**WHAT IS REQUIRED:** Could you print, exactly and without pictures, only the lines from the one with "Task: Click the" through the end of the records below?

**PROVIDED DATA:**
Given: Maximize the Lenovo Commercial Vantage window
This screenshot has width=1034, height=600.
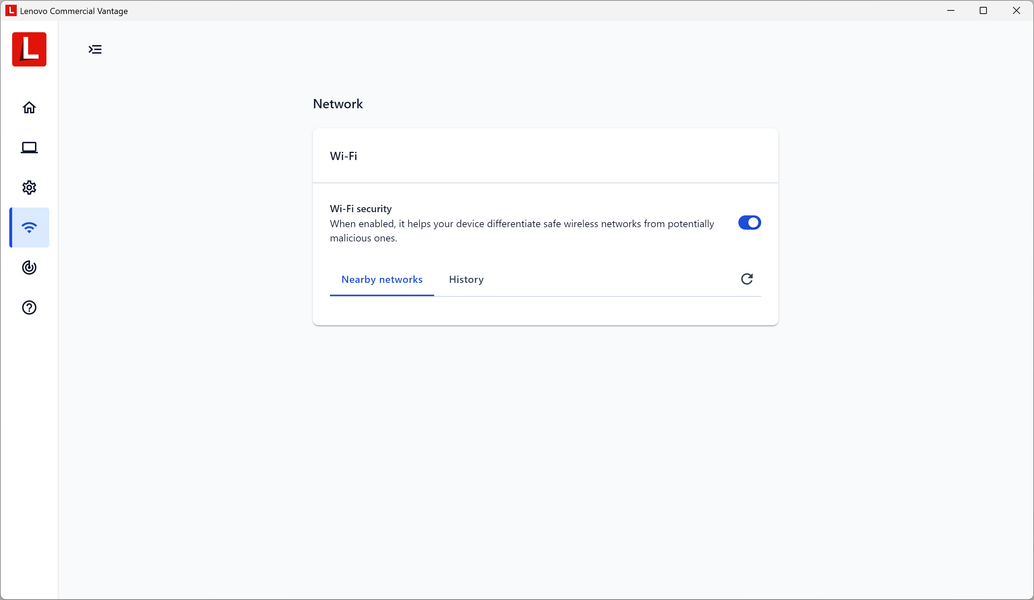Looking at the screenshot, I should (983, 11).
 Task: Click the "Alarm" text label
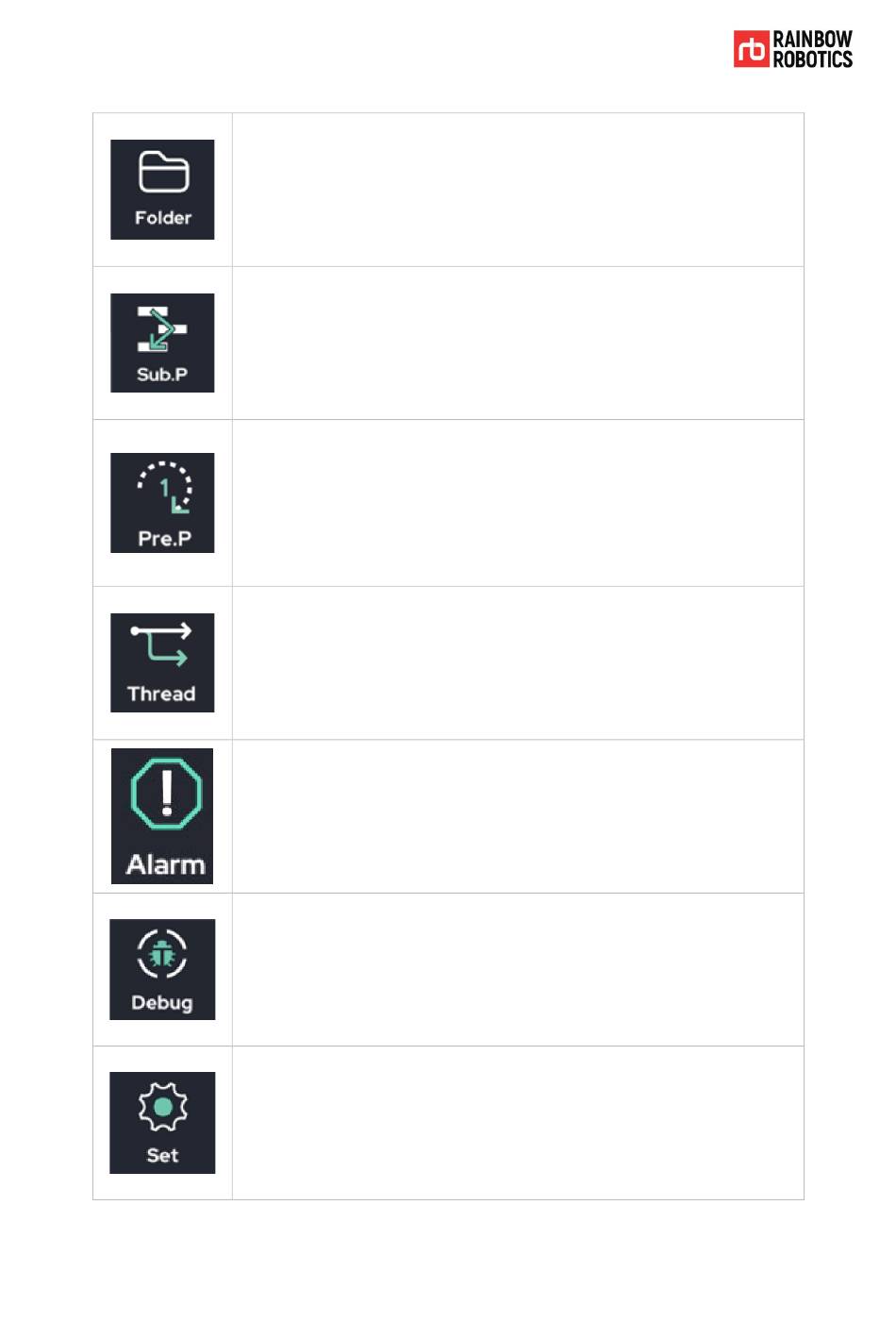pos(166,864)
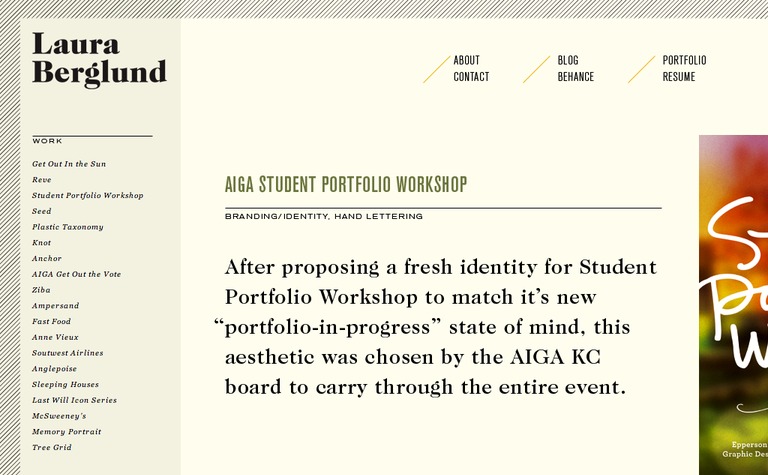Click the AIGA Student Portfolio Workshop heading
The image size is (768, 475).
point(346,185)
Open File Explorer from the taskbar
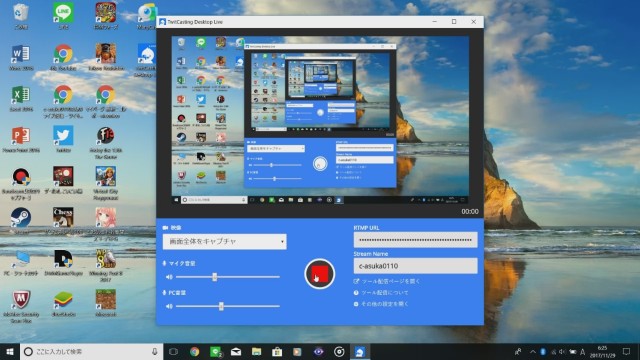 pos(256,351)
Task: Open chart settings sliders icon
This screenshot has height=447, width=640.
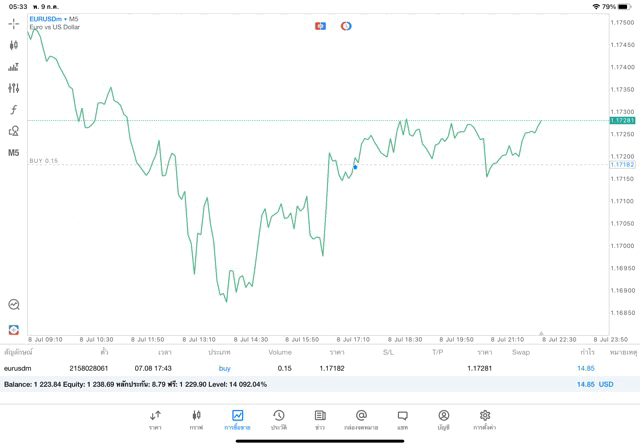Action: pos(14,88)
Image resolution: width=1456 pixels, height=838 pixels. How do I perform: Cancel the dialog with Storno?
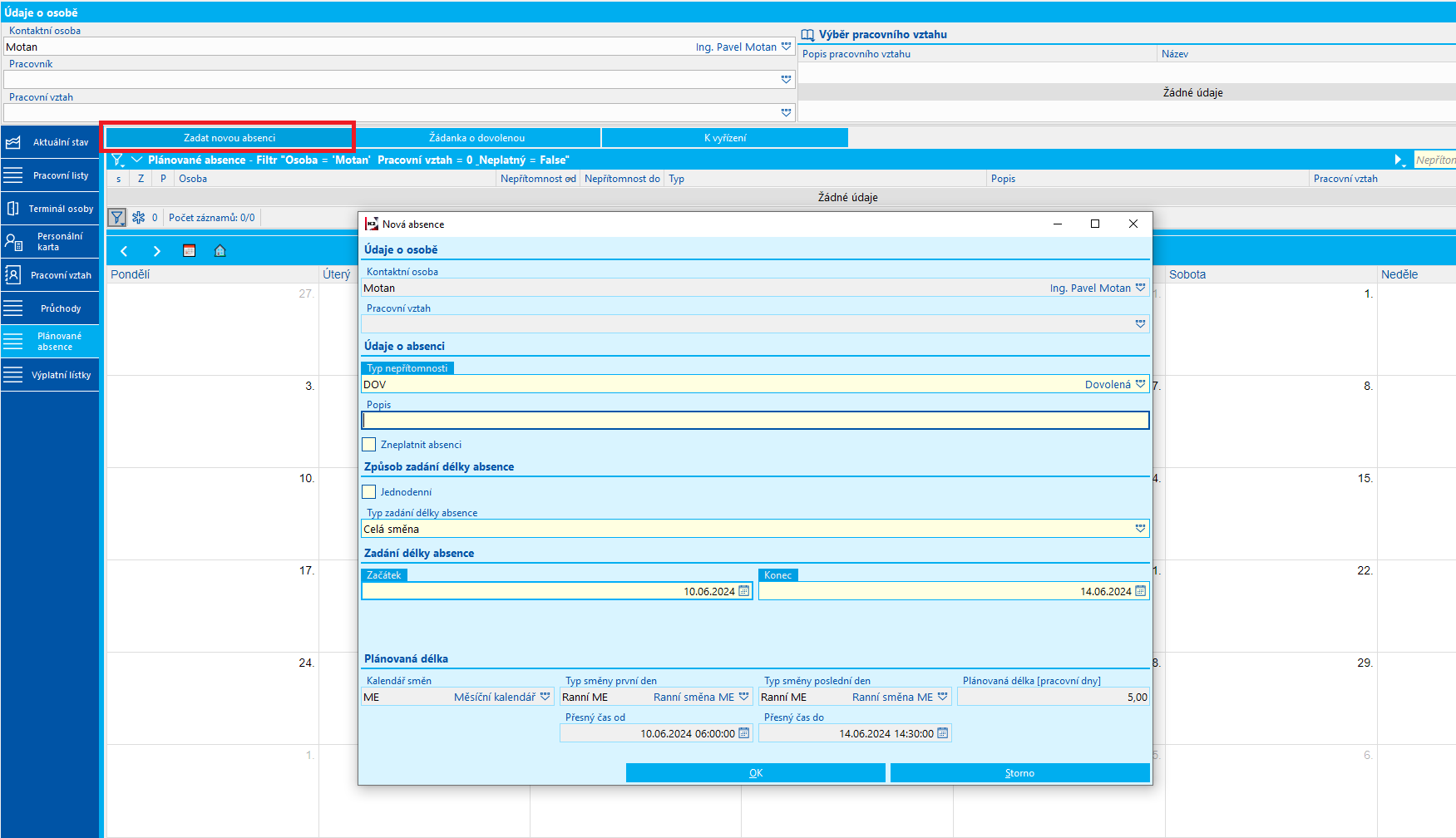(1019, 773)
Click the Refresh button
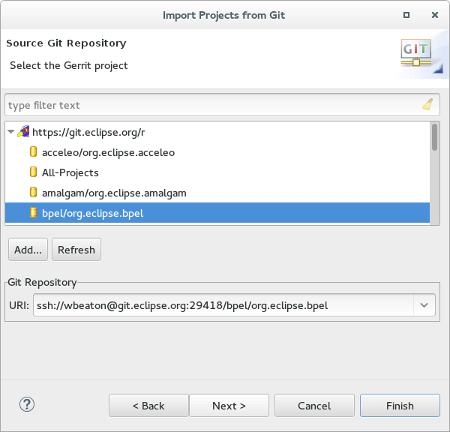 coord(76,250)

**SOLUTION BELOW:**
 Task: Click the "Alarm" text label
pos(166,864)
Click the AIGA Student Portfolio Workshop heading
The image size is (768, 475).
point(346,185)
Open File Explorer from the taskbar
 pos(256,351)
Task: Open chart settings sliders icon
This screenshot has height=447, width=640.
Action: pos(14,88)
Image resolution: width=1456 pixels, height=838 pixels. How do I perform: Cancel the dialog with Storno?
(1019, 773)
Click the Refresh button
 coord(76,250)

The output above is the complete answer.